Miller and Patterson also appeal their sentences. Miller challenges the district court's three-level enhancement under U.S.S.G. § 3B1.1(b) for being a manager or supervisor in a criminal activity that involved five or more persons or was otherwise extensive.
"We will reverse a [district court's] determination of a defendant's role in criminal activity only if it is clearly erroneous." United States v. Schwarck, 961 F.2d 121, 123 (8th Cir.1992). Under this standard, Miller's argument is nearly frivolous. Based on ample evidence introduced at trial, the district court found that Miller had recruited individuals for the conspiracy, had advanced money to others for marijuana purchases, had advanced money with his partners to obtain legal counsel for drivers of marijuana loads when they were arrested, and had received a commission for providing contacts to sources of marijuana.
Finally, both Miller and Patterson challenge the district court's imposition of fines of $100,000 and $200,000, respectively. "When reviewing sentences imposed by the district court, we accept the court's findings of fact unless clearly erroneous and give due deference to the court's application of the guidelines." United States v. O'Meara, 895 F.2d 1216, 1220 (8th Cir.), cert. denied, 498 U.S. 943, 111 S.Ct. 352, 112 L.Ed.2d 316 (1990); see 18 U.S.C. § 3742(e). In the context of the imposition of fines, we have held that the district court must make findings on the record that demonstrate that it considered the seven factors set forth in U.S.S.G. § 5E1.2(e). United States v. Walker, 900 F.2d 1201, 1206 (8th Cir.1990) (remanding for resentencing where district court made no finding regarding defendant's ability to pay the fine imposed).
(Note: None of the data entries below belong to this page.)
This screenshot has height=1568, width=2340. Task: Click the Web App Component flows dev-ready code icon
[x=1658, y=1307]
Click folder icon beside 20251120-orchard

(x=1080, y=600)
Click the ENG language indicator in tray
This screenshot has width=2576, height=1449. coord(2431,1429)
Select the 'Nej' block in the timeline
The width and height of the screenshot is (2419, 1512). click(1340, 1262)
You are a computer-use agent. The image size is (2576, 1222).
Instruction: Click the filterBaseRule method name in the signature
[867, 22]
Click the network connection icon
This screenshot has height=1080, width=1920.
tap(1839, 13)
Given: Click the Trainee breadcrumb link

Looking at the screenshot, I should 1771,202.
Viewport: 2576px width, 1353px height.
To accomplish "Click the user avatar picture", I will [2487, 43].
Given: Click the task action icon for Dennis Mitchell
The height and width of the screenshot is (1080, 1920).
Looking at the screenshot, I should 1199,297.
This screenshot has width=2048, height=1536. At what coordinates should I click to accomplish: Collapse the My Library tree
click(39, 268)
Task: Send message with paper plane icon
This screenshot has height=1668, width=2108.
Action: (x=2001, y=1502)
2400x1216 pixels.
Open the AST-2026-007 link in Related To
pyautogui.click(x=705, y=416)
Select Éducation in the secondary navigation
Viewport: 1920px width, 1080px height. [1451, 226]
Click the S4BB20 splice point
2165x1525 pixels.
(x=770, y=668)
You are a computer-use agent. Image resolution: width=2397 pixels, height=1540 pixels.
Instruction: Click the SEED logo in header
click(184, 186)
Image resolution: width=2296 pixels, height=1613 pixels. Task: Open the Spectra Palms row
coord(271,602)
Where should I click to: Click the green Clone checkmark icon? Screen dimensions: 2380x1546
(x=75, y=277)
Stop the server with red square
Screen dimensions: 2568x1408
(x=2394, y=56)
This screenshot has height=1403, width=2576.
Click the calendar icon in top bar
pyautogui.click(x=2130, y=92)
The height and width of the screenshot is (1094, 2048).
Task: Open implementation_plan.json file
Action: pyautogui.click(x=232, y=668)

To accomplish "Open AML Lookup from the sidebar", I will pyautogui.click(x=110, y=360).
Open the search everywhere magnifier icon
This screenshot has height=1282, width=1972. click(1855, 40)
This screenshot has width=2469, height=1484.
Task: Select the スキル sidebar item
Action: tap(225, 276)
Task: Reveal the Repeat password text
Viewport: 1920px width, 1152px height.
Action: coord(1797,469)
We find that the district court's statement of its reasons for imposing the fines in this case sufficiently demonstrates that it considered the section 5E1.2(e) factors. Unlike the situation in Walker, where the district court appeared to base its fine only on the nature of the defendant's "reprehensible conduct," 900 F.2d at 1206, here the district court found on the record that during this long-running conspiracy Miller and Patterson had reaped large profits which remained unaccounted. We cannot say that this finding is clearly erroneous, because trial testimony showed that the defendants had earned hundreds of thousands of dollars from their involvement in distributing marijuana. Although the defendants reported to the probation officer that they currently had only a few thousand dollars in assets, we conclude that the district court was justified in disregarding the presentence report, which was based on the defendant's self-report, where the evidence at trial showed otherwise. The district court's factual finding of substantial unreported assets satisfies us that it considered the defendants' ability to pay the fines imposed and the burden which the fines would place on the defendants and their dependents. See United States v. Allen, 886 F.2d 143, 146 (8th Cir.1989); U.S.S.G. § 5E1.2, comment. (n. 6) (sentencing court may impose larger fine where evidence shows that defendant failed to disclose assets). The fines imposed by the district court were within the appropriate guidelines range and are therefore affirmed.
The judgment of the district court is affirmed in all respects.